--- Start of SELECTED EXCERPT ---

Reputation: 1008
I'm building a webscraper that returns the names of cafes written in the website like this: <h2 class="venue-title" itemprop="name">Prior</h2>
However it is returning this error:
"ResultSet object has no attribute '%s'. You're probably treating a list of elements like a single element. Did you call find_all() when you meant to call find()?" % key AttributeError: ResultSet object has no attribute 'text'. You're probably treating a list of elements like a single element. Did you call find_all() when you meant to call find()? [Finished in 0.699s]
Here is the code:
from bs4 import BeautifulSoup
import requests
url = 'https://www.broadsheet.com.au/melbourne/guides/best-cafes-thornbury'
response = requests.get(url, timeout=5)
soup_cafe_list = BeautifulSoup(response.content, "html.parser")
type(soup_cafe_list)
cafes = soup_cafe_list.findAll('h2', attrs_={"class":"venue-title"}).text
print(cafes)
I have tried a whole range of things to figure it out. I feel it has something to do with the findAll arg: cafes = soup_cafe_list.findAll('h2', attrs_={"class":"venue-title"}).text
because when I run it as cafes = soup_cafe_list.findAll('h2', class_="venue-title")
instead, it sort of works expect doesn't return the items cleaned of their html which I believe .text
should do?
Another thing I'm noticing in the traceback is that it may be referring to a different directory for BS4? Could this have anything to do with it, I started off using Jupyter and now am on Atom, but may have incorrectly installed bs4:
File "/Users/[xxxxxxxx]/Desktop/Coding/amvpscraper/webscraper.py", line 10, in cafes = soup_cafe_list.findAll('h2', attrs_={"class":"venue-title"}).text File "/Users/[xxxxxxxx]/opt/anaconda3/lib/python3.7/site-packages/bs4/element.py", line 2081, in getattr
Not sure if I am doing something else wrong...
Upvotes: 1
Views: 124
Reputation: 26
The error indicates that the return value of the findAll method is a list of elements and does not have a text attribute. Save the result in a list ( without .text method ) and replace attrs_ with attrs:
cafes = soup_cafe_list.findAll('h2', attrs={"class":"venue-title"})
and then iterate through list and get the text. You can do that with a list comprehension:
cafes = [el.text for el in cafes]
Edit: List comprehensions simplify a for loop. You could also write:
res_list = []
for el in cafes:
res_list.append(el.text)
Additionally, you may add some try-except clause or a check for a valid text field within the loop to catch possible elements without a text.
Output:
['Prior',
'Rat the Cafe',
'Ampersand Coffee and Food',
'Umberto Espresso Bar',
'Brother Alec',
'Short Round',
'Jerry Joy',
'The Old Milk Bar',
'Little Henri',
'Northern Soul']
Upvotes: 1

--- End of SELECTED EXCERPT ---

**SHORT TASK A**: Render the rows as a Markdown table with the columns No. and Line, numbering each row and leaving out blank lines. Begin at the row that contains "Click the ViewController.m" and stop after the row that contains "Action: pos(424,472)".

--- Start of MATERIAL SHOWN ---

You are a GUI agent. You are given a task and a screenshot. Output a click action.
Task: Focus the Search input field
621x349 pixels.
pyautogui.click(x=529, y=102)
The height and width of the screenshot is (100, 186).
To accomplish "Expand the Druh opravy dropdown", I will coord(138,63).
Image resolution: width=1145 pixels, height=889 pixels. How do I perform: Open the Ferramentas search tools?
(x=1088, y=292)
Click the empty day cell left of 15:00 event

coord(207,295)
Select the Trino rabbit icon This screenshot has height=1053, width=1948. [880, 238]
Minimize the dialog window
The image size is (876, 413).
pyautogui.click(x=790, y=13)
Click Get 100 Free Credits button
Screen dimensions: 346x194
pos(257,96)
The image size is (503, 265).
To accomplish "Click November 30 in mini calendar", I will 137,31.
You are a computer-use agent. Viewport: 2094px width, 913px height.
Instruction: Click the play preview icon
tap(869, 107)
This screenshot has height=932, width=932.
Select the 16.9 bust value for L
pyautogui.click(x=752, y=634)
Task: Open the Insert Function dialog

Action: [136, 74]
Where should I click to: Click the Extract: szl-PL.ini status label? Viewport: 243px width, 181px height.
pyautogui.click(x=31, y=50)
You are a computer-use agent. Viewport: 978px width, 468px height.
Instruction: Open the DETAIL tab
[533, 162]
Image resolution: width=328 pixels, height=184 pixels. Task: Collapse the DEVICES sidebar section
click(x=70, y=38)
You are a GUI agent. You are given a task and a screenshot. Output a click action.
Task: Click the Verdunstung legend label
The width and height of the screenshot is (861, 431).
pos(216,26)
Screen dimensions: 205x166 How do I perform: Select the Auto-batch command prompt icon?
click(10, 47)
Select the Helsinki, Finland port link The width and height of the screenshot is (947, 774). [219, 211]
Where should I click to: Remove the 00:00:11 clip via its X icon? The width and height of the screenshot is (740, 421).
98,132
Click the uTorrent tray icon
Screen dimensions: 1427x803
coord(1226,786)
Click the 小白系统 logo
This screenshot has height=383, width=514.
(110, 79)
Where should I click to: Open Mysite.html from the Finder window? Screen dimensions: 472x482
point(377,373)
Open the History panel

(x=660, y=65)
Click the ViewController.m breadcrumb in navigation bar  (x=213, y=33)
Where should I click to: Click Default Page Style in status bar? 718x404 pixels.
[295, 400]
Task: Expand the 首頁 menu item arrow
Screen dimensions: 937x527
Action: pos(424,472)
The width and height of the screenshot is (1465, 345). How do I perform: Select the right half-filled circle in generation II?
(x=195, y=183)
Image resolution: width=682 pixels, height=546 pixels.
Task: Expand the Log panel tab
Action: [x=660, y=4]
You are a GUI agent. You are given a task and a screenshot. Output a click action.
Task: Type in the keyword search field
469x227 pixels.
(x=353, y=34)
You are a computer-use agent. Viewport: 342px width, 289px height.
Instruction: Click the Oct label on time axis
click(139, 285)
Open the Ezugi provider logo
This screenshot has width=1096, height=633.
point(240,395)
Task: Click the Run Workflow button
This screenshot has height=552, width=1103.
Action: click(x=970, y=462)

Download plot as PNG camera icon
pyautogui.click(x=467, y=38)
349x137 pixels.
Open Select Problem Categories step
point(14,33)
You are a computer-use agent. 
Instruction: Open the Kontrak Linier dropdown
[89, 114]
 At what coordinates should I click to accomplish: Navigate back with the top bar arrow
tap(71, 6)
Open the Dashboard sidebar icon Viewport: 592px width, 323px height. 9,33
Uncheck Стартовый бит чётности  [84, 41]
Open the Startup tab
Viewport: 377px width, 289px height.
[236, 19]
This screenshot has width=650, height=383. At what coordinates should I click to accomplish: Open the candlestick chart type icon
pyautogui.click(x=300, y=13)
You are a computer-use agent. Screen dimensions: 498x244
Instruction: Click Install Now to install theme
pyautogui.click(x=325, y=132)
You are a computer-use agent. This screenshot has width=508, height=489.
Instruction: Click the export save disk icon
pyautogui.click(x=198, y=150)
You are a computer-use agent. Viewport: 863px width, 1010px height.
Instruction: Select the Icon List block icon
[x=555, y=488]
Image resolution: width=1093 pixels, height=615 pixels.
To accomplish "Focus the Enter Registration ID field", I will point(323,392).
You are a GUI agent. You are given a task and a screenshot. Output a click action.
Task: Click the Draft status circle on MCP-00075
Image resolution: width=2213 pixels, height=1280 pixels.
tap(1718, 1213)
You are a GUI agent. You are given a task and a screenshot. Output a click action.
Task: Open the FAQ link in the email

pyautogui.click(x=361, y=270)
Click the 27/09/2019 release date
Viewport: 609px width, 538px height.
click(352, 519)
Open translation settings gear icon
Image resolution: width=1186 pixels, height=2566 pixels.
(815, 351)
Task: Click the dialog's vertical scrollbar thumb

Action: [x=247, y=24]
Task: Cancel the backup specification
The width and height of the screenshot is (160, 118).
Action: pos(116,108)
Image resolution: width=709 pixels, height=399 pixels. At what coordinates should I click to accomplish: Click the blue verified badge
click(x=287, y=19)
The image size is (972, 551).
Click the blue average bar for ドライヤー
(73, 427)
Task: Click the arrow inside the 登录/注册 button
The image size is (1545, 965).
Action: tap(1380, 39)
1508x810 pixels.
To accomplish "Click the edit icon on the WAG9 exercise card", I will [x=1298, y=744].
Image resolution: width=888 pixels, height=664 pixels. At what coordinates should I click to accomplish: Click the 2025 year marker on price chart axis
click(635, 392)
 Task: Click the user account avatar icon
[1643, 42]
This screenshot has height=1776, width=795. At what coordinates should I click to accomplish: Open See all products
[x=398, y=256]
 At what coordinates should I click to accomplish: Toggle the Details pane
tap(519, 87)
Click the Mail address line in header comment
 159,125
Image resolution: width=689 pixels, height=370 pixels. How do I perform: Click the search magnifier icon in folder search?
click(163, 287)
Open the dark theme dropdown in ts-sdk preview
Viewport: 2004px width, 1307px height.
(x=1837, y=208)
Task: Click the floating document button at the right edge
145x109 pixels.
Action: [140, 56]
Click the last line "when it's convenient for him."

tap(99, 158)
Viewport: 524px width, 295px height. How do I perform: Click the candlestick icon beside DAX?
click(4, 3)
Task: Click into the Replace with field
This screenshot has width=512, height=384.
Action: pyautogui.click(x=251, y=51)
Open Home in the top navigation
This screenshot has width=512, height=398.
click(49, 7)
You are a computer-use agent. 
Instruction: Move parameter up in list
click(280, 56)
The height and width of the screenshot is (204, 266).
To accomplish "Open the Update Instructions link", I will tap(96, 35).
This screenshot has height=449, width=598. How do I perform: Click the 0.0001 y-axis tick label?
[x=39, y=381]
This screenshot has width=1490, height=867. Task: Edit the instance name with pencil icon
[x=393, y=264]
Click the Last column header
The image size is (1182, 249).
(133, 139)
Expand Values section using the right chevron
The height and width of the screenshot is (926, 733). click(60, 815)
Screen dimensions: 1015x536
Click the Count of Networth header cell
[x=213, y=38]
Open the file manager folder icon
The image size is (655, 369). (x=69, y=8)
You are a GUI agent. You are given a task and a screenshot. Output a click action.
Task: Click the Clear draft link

--- End of MATERIAL SHOWN ---

**SHORT TASK B**: In the forum thread about the BeautifulSoup scraper, list every variable name that the asker's posted code assigns a value to.

**FULL ANSWER A**:
| No. | Line |
|---|---|
| 1 | Click the ViewController.m breadcrumb in navigation bar  (x=213, y=33) |
| 2 | Where should I click to: Click Default Page Style in status bar? 718x404 pixels. |
| 3 | [295, 400] |
| 4 | Task: Expand the 首頁 menu item arrow |
| 5 | Screen dimensions: 937x527 |
| 6 | Action: pos(424,472) |

**FULL ANSWER B**:
url
response
soup_cafe_list
cafes